Dr. Adam Locketz runs TimeWise Medical in Apple Valley. He helps patients all over Minnesota with pain management and addiction. Suboxone is his first choice to help people addicted to pain pills or heroin.

“It is extremely effective in that immediate crisis in which patients stop their previous pain medicines and get on to something that’s going to help them back to life and get their ducks in a row,” said Locketz.

Suboxone made headlines when Prince died.

A California doctor was rushing it to Minnesota, but Prince passed away before it arrived.

“I know that many patients became aware of the dangers of opioids, in our community, as a result of Prince’s death,” said Locketz. “Many patients started calling us saying how do I get off of this stuff?”

Kerry Townsend says Suboxone saved his life. Entrepreneur Magazine recognized him for being a millionaire businessman at age 35.

But after four surgeries, Kerry became addicted to pain pills and lost everything.

“Before Suboxone I was a pill junky,” said Townsend. “I would go from doctor to doctor to make sure I had enough of a prescription.”

At one point, Townsend was even put into a coma to help him fight his addiction.

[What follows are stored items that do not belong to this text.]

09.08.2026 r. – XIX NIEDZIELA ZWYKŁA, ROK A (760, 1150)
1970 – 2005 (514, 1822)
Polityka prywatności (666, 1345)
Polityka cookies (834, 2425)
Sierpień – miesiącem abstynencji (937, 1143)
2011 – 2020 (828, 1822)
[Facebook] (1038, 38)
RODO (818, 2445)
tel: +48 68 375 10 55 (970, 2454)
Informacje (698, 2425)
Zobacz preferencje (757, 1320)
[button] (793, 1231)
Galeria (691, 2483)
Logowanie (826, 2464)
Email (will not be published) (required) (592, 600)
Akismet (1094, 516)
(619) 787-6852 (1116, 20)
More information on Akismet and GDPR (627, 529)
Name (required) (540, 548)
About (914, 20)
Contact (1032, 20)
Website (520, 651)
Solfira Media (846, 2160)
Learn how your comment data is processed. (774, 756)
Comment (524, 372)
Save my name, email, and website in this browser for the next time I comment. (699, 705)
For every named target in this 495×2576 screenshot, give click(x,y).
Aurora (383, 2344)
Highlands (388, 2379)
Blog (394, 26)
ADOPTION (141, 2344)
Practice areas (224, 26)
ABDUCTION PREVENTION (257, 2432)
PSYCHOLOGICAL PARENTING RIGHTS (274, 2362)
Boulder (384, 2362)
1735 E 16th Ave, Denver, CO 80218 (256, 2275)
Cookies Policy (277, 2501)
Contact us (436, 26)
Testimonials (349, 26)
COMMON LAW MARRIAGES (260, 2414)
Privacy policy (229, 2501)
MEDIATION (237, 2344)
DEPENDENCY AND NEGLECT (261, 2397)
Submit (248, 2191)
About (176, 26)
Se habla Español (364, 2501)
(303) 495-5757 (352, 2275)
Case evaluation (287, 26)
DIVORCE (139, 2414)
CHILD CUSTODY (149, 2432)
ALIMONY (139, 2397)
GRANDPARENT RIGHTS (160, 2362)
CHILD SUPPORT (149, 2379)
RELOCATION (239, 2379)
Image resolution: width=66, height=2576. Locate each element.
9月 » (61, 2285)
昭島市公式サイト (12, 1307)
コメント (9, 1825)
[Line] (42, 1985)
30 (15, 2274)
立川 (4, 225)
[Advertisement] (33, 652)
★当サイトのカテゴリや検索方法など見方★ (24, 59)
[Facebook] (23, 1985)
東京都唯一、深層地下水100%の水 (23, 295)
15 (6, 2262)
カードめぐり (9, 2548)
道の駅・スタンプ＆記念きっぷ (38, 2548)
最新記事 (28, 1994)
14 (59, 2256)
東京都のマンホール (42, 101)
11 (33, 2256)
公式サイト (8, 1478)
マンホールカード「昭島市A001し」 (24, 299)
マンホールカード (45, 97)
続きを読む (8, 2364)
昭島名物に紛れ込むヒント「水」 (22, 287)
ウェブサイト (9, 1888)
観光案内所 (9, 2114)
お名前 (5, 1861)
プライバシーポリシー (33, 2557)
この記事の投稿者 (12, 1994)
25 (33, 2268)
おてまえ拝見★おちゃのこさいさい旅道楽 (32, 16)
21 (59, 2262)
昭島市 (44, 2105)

“I was on so many painkillers that my body was starting to shut down and I got sepsis,” said Townsend.

Dr. Locketz put Townsend on Suboxone three years ago.

“And I think it’s clear to say that it has changed his life 180 degrees,” said Locketz.

Townsend takes the drug three times a day. It comes in a film.

“You put it underneath your tongue and you’re good to go,” said Townsend. “It’s simple as that. I have not had a need for any painkillers or any drugs of that kind whatsoever.”

Dr. Locketz says Suboxone also helps heroin addicts.

“It works with the same pain receptors in the brain that both pain pills and heroin attach too,” said Locketz.

Locketz says we should be using more of it.

“And this is the first step, to get more money, more funding, more awareness, and hopefully more practitioners involved in treatment.”

In addition to more money for treatment, Locketz says the Feds also recently raised the cap on how many patients doctors can treat, from 100 to 275.

But he believes the number should be even larger because Suboxone works so well.  Ironically, there’s no cap on how many patients doctors can treat using prescription pain killers, which can lead to addiction in the first place.

Suboxone requires more training before doctors to prescribe it. Locketz says it only takes 10 continuing education medical credits.

Dr. Locketz says Suboxone has been around about 10 years and there are few side effects. He considers it a maintenance drug.  The idea is similar to heart patients taking medications every day to stay healthy.

Suboxone does the same thing for recovering opioid addicts.